This research finding caught my attention the other day and I exclaimed, “ha”. It said “more than 60 per cent of lonely people are married.


The researchers explain that when married couples no longer share their deepest feelings, thoughts, and experiences with one another it can leave them feeling disconnected and alone.

In Nigerian polygamous marriages and in those where the men seem to be licensed to engage in extra-marital affairs, the lonely population could be higher.

According to Wikipedia, loneliness is a complex and usually unpleasant emotional response to isolation or lack of companionship. Loneliness typically includes anxious feelings about a lack of connectedness with other beings, both in the present and extending into the future. It can be felt even when surrounded by other people.


The causes of loneliness are varied and include social, mental or emotional factors. Research has shown that loneliness is widely prevalent throughout society among people in marriages, relationships, families, veterans and successful careers.

Pastor E. A. Adeboye

Pastor E. A. Adeboye, General Overseer of the Redeemed Christian Church of God, describes loneliness in marriage as the worst kind of loneliness. Hear him: “There are some people who are even married but are lonely. That is the worst kind of loneliness because at least, if you are single and you get home and there is nobody there, you will understand why you are lonely and say “Well, Jesus, you are my partner.”


But when you are married and both of you live like total strangers, it is a very bad feeling. Whenever there’s a guest, both of you come out smiling, making everyone believe all is well, but the moment the visitor leaves, the cold war continues.” 

How Marriages Become Lonely

“Sometimes marriages fall into an autopilot pattern,” explains Dr. Wendy Walsh, relationship expert. “Partners no longer court each other or exchange the care that they did in the early days and they become more concerned with selfish interests.”

Other times, one partner in the marriage may be unhappy but unable to communicate that effectively, which can lead to feelings of loneliness too, she said. Spouses who are also parents face an even greater risk of feelings of isolation or abandonment, especially when one parent is playing a role (worker or home keeper) that makes him or her unhappy.
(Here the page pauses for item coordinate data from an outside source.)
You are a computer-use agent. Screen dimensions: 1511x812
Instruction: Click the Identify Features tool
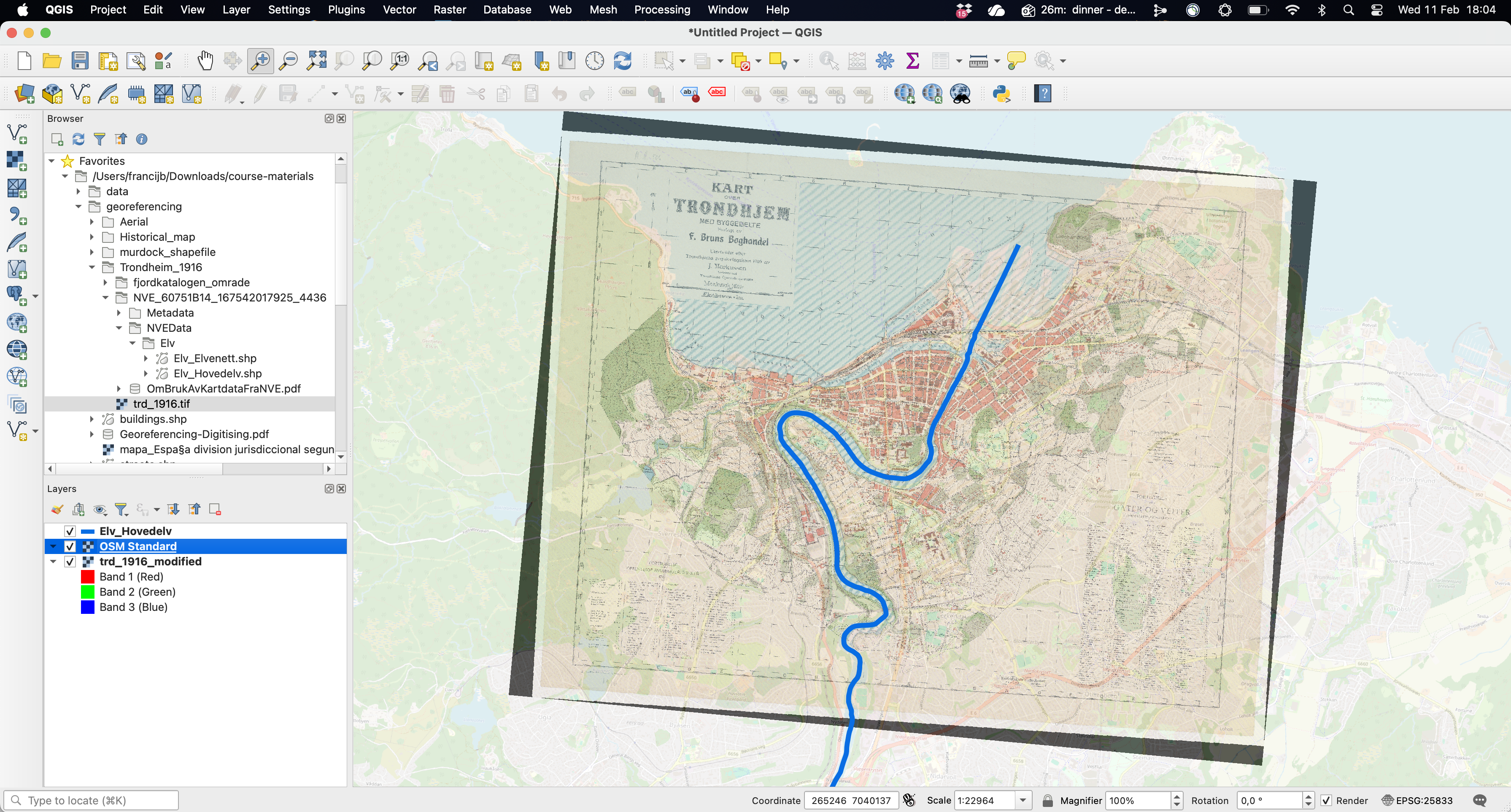(x=829, y=61)
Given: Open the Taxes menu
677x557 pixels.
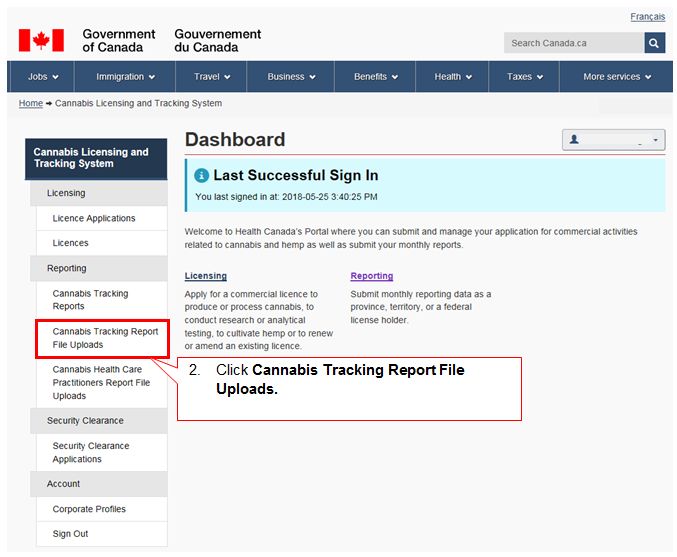Looking at the screenshot, I should [x=525, y=77].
Walsh explains: “When children arrive, sometimes couples fall into traditional gender roles or battle about gender roles for the first time.”One may feel a need to work more outside the home to provide for the family, another may feel a need to nurture more. This is definitely a time when the battle lines can be drawn. Children put a lot of stress onto a marriage.”

Health implications

Research has shown that loneliness can impact stress and heart health. But these are not the only areas in which loneliness takes its toll. “Lonely adults consume more alcohol and get less exercise than those who are not lonely,” explained John Cacioppo, an expert. “Their diet is higher in fat, their sleep is less efficient, and they report more daytime fatigue. Loneliness also causes premature aging and impairs willpower.”

Mental health

Loneliness has been linked with depression and substance abuse in adults. People who are socially isolated may report poor sleep quality, and thus have diminished restorative processes. Loneliness may also cause one to see the world differently and experience social alienation, described as the self in exile.


Physical health

Chronic loneliness can be a serious, life-threatening health condition. It has been found to be associated with an increased risk of stroke and cardiovascular disease. Over time, people who are chronically lonely have a much higher incidence of cardiovascular disease because their bodies are under constant and unrelenting stress.

Generally, loneliness shows an increased incidence of high anxiety blood pressure, high cholesterol, and obesity.

Other surprising facts

Other surprising facts about loneliness as compiled by another expert, Dr. Guy Winch, include the following:


Loneliness suppresses the functioning of our immune system: Loneliness causes our immune systems to function less efficiently, which over time, puts us at increased risk for developing all kinds of illnesses and diseases.

Loneliness distorts our perceptions of our relationships: Studies have found that merely asking people to recall times they felt lonely was sufficient to make them devalue their relationships. These perceptual distortions often cause lonely people to withdraw even further from the very people who could alleviate their loneliness. Making matters worse, their friends might be hesitant to connect as well.

Loneliness actually makes us feel colder: Studies found that recalling a time in which we felt lonely made participants estimate the room temperature as being significant colder. It even made their actual skin temperature drop. 

Loneliness is contagious in social networks: Loneliness has a clear stigma. We tend to be able to spot and identify the lonely people around us. One study found that over a six-month period, lonely people were pushed to the periphery of social networks and surprisingly, so were their friends. 

Winch concludes that loneliness represents a hugely important psychological injury and not one we should ignore.